Makes: 5-6 servings, Preparation time: 15 minutes Cooking time: 15 minutes

This turned out nicely and I have made it twice in two weeks. Perfect for a cold day.  After reading some of the comments I decided to add a vegetable bullion cube to the water for flavor. I also invested in an immersion blender (thanks Shane!) so that I don't have to scoop out the chunks and blend in my small blender. That was messy, and way too much work.  Next time I will probably leave some chunks so it's not so pureed.
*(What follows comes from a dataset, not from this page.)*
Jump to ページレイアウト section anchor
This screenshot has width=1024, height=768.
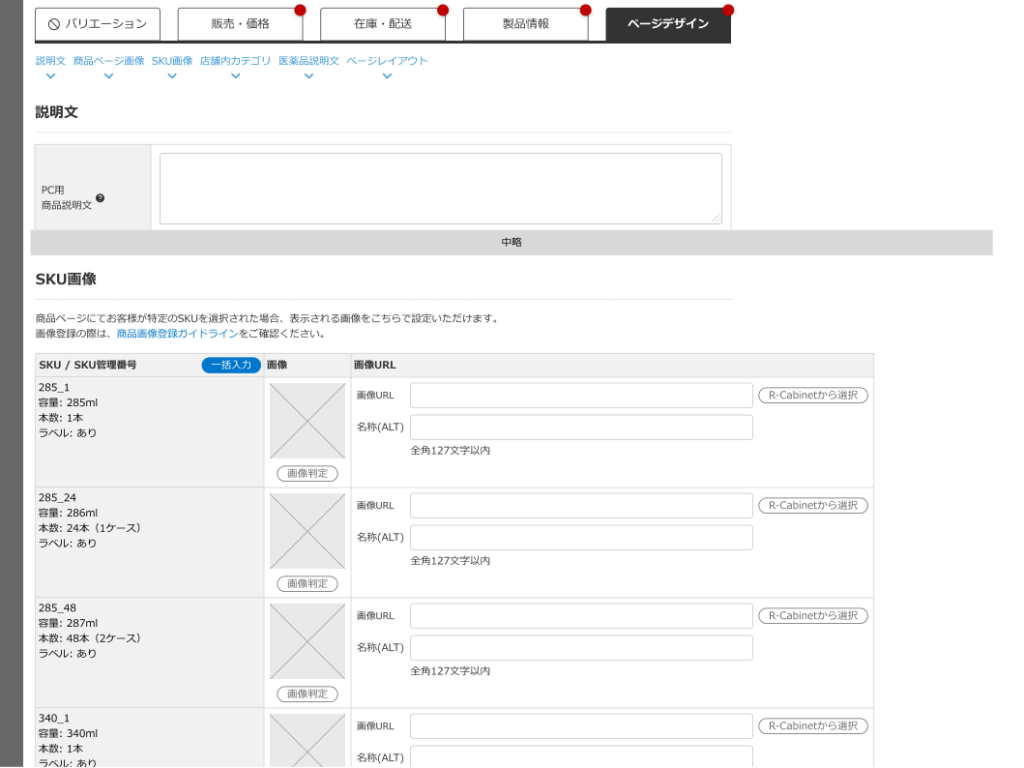[x=387, y=61]
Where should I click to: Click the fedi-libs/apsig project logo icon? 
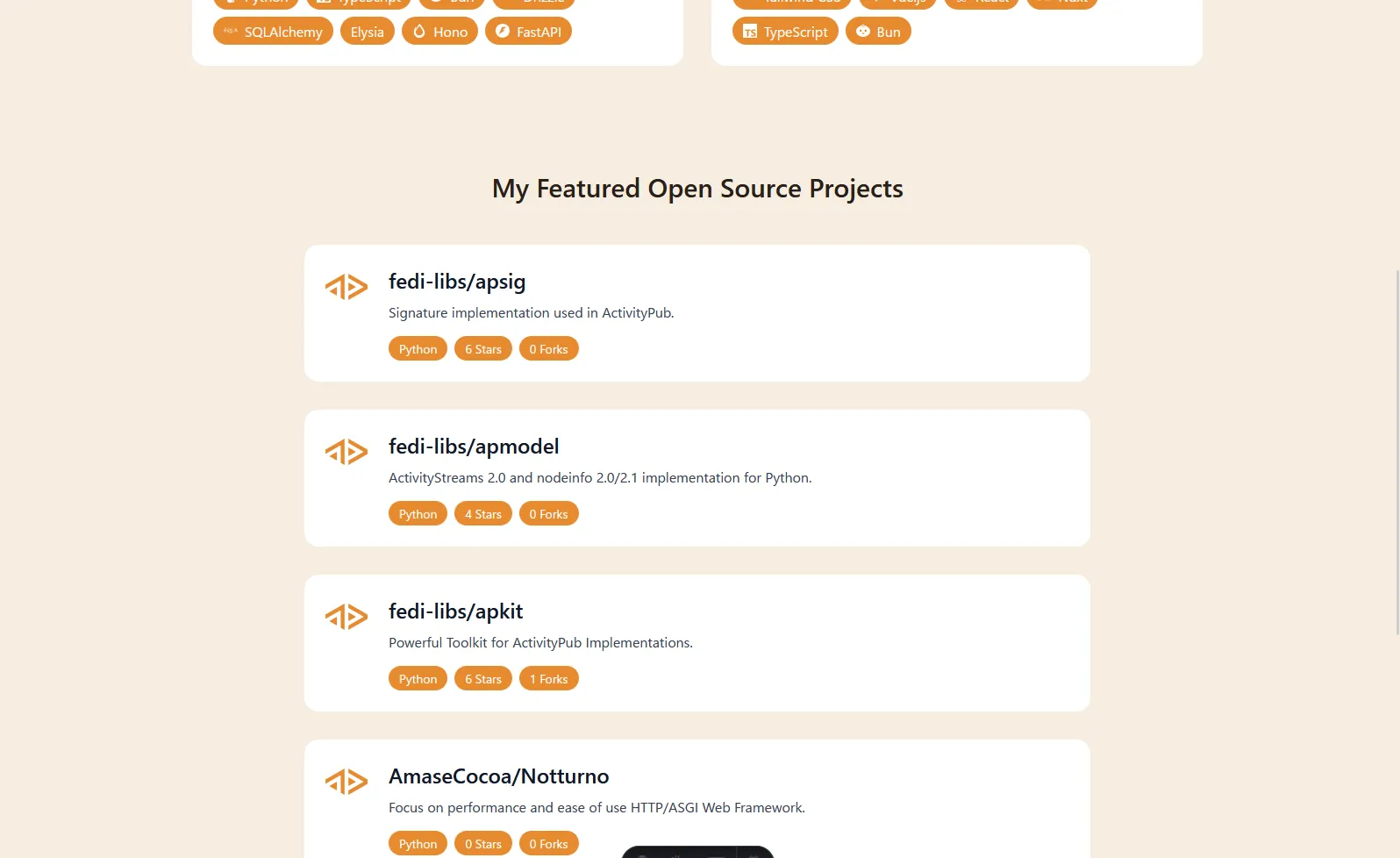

Saturday, February 11, 2012

Vegan Cornbread

This little recipe is from allrecipes as well.

The recipe is as follows:

Ingredients

  • 1 1/2 teaspoons egg replacer (dry)
  • 2 tablespoons water
  • 1 cup yellow cornmeal
  • 1/2 cup all-purpose flour
  • 2 teaspoons baking powder
  • 2 tablespoons white sugar
  • 2 tablespoons vegetable oil
  • 1 cup water
  • 1/2 teaspoon salt

Directions

  1. Preheat oven to 450 degrees F (230 degrees C). Grease six muffin cups or line with paper muffin liners.
  2. In a small bowl, beat together egg replacer and water. In a separate bowl, combine cornmeal, flour, baking powder, sugar and salt. Add egg mixture, oil and water; stir until smooth. Spoon batter into prepared muffin tins using approximately 1/2 cup for each muffin.
  3. Bake in pre-heated oven for 10 to 15 minutes, until a toothpick inserted into the center of a muffin comes out clean. 
  4.  
Now the pictures people posted on allrecipes.com looked nice and fluffy. Mine came out, well, kind of sad and forlorn. For one thing, they were not even close to done after 15 minutes, and I made sure to preheat AND my oven is always right on target for temperature. It took an extra 10 minutes to get them cooked all the way through. I followed the directions with one change- palm sugar instead of white refined sugar. They were tasty little muffins nonetheless. Perfect for soaking up the eat that was emanating from the potent chili I made.  




Vegan Chlil


This is from Allrecipes.  The directions are as follows:


  • 1 (12 ounce) package vegetarian burger crumbles
  • 3 (15.25 ounce) cans kidney beans
  • 1 large red onion, chopped
  • 4 stalks celery, diced
  • 2 red bell peppers, chopped
  • 4 bay leaves
  • 2 tablespoons hot chili powder
  • 3 tablespoons molasses
  • 1 cube vegetable bouillon
  • 1 tablespoon chopped fresh cilantro
  • 1 teaspoon hot pepper sauce
  • salt and pepper to taste
  • 1 cup water
  • 3 tablespoons all-purpose flour
  • 1 cup hot water

Directions

  1. In a slow cooker combine vegetarian crumbles, kidney beans, onion, celery, bell pepper, bay leaves, chili powder, molasses, bouillon, cilantro, hot sauce, salt, pepper and 1 cup water. Cook on high for 3 hours.
  2. Dissolve flour in 1 cup hot water. Pour into chili and cook 1 more hour. 
I'm trying not to use refined flour at all, so I decided to  pour the water in first, then whisk in a scoop of cornstarch with the bullion cube.  This was FINE and I didn't have to open up the crock pot after 3 hours (when you open a crock pot you lose at least a half hour of heat). In fact, after about two hours it was done. I don't know if I have a super duper crock pot or something, but my food seems to be finished earlier than what is stated in many recipes.
Some of the comments said that the taste was bland, so I added some basil, way more cilantro (at least a 1/2 cup), and my husband added more chili powder. It was really hot. My sinuses are now cleared.  
Will probably do less chili powder and more beans next time-either another can of kidney or black beans.
Oh, and I didn't add hot pepper sauce because I don't know what that is. :o
This is definitely a great base recipe for vegan chili, I will for sure make it again. I think even meat eaters can appreciate this dish.